Eu desmaiei na sala. Desmaiar é uma das maiores sensações de impotência que a gente pode ter consciente. Numa hora você tá em pé, na outra tudo ficou preto e você caiu no chão. No chão, estatelada. Meu pai me segurou, mas quem foi andando até o sofá fui eu. Porque eu não espero que me carreguem. Eu acho que esperei, algum dia, quando tinha uns treze anos. Depois voltei a ter esperanças aqui e ali, esse ano até achei ser possível, mas não é. A sua barra quem segura é você. Eu nunca estive tão cansada. E não é uma questão de querer apontar dedos na cara de ninguém, é uma questão existencial. Eu não me reconheço. Fico apática esperando que a vida me dê um pouco de ar, mas eu recebo febre. Minha mãe faz bolo e mantêm a calma. Eu tive medo, eu tive muito medo de adoecer de vez. É sintoma, é claro que é sintoma. Minha tosse chatinha não é maior que o desespero que às vezes bate aqui dentro. Hoje eu acordei fraca e repeti baixinho que eu não aguento mais isso. Não aguento mais esse ano, essa apatia, essa fraqueza, essa falta de comunicação, esse mundo inteiro que não tem falado a minha língua. Não aguento mais e ponto. Fico correndo essa corridinha de obstáculos babaca e sempre acabo batendo na barreira. Depois levanto, tento de novo. Mas sempre bato. Sempre bato no obstáculo. Esses dias me disseram brincando que eu precisava ser mais frágil. Eu concordei, também brincando, mas no fundo eu até queria. Ser dessas pessoas que mandam mensagens pros seus pares amorosos que nem são fixos dizendo "cuida de mim". Mas eu não tô acostumada. Eu levanto do desmaio e vou até o sofá. Eu meço a minha própria temperatura e pego a minha comida na cozinha. Eu não sei dar trabalho. E a única vez que eu dei, me custou o ano. A vida é injusta, né? Teu único momento de fraqueza é punido com danação eterna. A danação eterna de um ano apocaliptico.
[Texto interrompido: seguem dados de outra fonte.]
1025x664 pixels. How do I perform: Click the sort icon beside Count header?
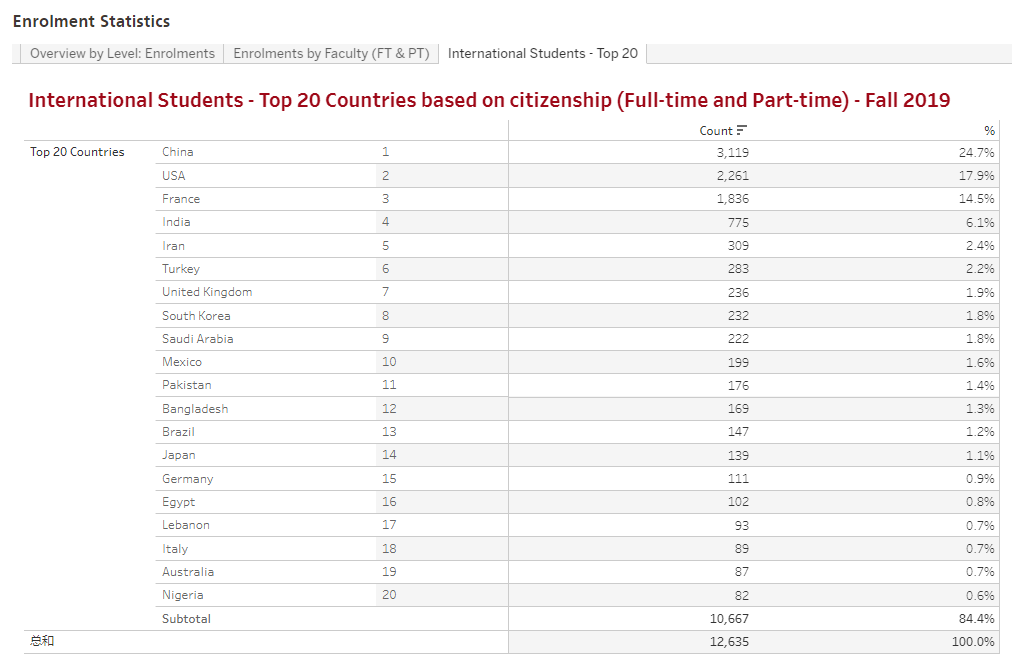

Sempre fico me perguntando se eu merecia tudo isso, e chego a conclusão que a vida não é questão de merecimento. Fosse assim minha mãe também não teria segurado essas barras todas, e eu não conseguiria me enxergar nela, toda vez que ela finge calma e bom humor no meio da tragédia. A vida vem do jeito que tem que vir, a gente querendo ou não carregar. E isso não é um martírio, um pedido de socorro, nada disso. É só um jeito de dizer baixinho que de algum jeito esse ano é uma torre de babel. Eu tento dizer alguma coisa que ninguém entende. Nem eu mesma. E tudo tem me deixado cansada. Existencialmente cansada. Eu sei, vai passar, eu vou superar. Eu sei disso mais do que todo mundo, inclusive. Eu superei coisas piores. Todo mundo é sozinho no fim. Esse é o problema do mundo. A gente vive cantando músicas em línguas que não sabe. Ninguém se entende, ou se reconhece. É preciso enxergar. Urgentemente é preciso enxergar-se.
Dois mil e doze, não me maltrata mais não. Tá? Eu sei que eu aguento, mas eu tô muito cansada de.